I love fall. I always have. While some love the sunshine of summer, the beauty of spring, or the snuggles of winter, my heart lies with autumn.
I love the crisp, cool air. The oppressive heat of summer gives way to air upon which one’s breath can be seen. It doesn’t yet have the full bite of winter; instead, it playfully nibbles. I can bust out the light scarves and cute jackets. Early morning walks are beautiful and pleasant, not yet shrouded in winter’s rain.
I love the colors – the brilliant yellows and fiery reds. Every region is different. In Colorado, we would drive out into the mountains to see waves of fluttering golden aspens across every mountain’s hillside. In South Australia, the eucalyptus trees shed their bark instead of their leaves. In Oregon, trees begin to turn from the top down, resulting in green leafy clouds drizzled with yellow and broiled to a red burn.

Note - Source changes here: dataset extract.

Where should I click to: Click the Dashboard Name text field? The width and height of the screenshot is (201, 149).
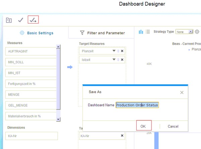[137, 105]
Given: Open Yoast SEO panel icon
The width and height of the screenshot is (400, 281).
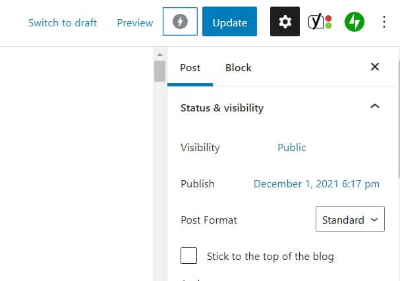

Even the bushes change here, lining the streets in brilliant crimson.
Our freeway overpasses are also draped in ivy, all of which catch fire this time of year (figuratively!).
I love the harvest. Apples and beets and fennel and pumpkins and butternut and delicata and every other type of squash. I can’t stand monotony, so the variety fall’s bounty provides excites me every year. The cooler weather also harolds tea season, and boy, do I love tea! We have a packet organizer we use to house our tea in such a way that each morning with breakfast, we can select a different flavor (that variety thing again). Chamomile, chai, cinnamon, licorice, Sleepytime, Bengal Spice, pumpkin spice… yes… sorry, I love that, too.
I love the smells and the sharp crunch underfoot. On my way walking to work, I’ll deliberately shuffle my feet (probably to the chagrin of the leaf blowers), just to feel the dry leaves and kick up the autumn scent.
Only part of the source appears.